Saturday, June 1, 2013

diagram: a - guts : render.



Diagram: A - Guts : Render

1:19:24

156.85 MB

1. Untitled
2. Untitled
3. Untitled
4. Untitled
5. Untitled
6. Untitled


let's start june off with a bang of excellent harsh noise, courtesy of dan greenwood's diagram: a project. this is a triple c30 of cut-up source material that's been completely reshaped into something entirely new.

each tape is composed of material taken from other musicians and collaborations that greenwood then (I can only assume) rearranges, remixes, and destroys. the result is very glitchy noise with an occasional ambient drone thrown into the mix and I happen to think that it's all first-rate stuff.

prior to this set, I had never heard of diagram: a nor greenwood, but check out his blog - it's fascinating and features photos of the many machines he builds in order to perform the sounds featured here. there's also a section featuring his collage-based artwork and info on many of his releases. he's also collaborated with dominick fernow, and that's never a bad thing.

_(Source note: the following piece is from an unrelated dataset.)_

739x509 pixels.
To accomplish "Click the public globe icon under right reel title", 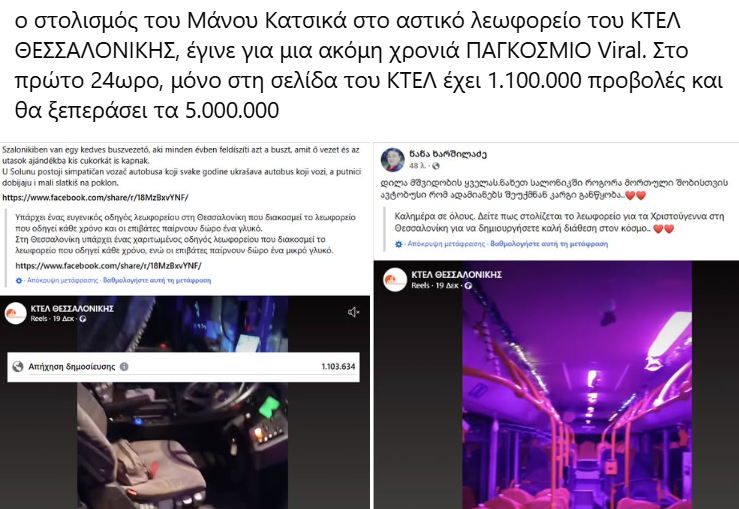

there's one copy for sale on discogs right now, so be sure to jump on it if you like what you hear. I've been hard-pressed to find any other rips on the net, but stop by greenwood's official soundcloud to hear samples from some of his other "guts" tapes that can be purchased for only $6 each, including shipping to the united states.

if you've actually checked any of the above links, it should go without saying that he's an artist worthy of your time and money, so do what you can to support dan greenwood and his art.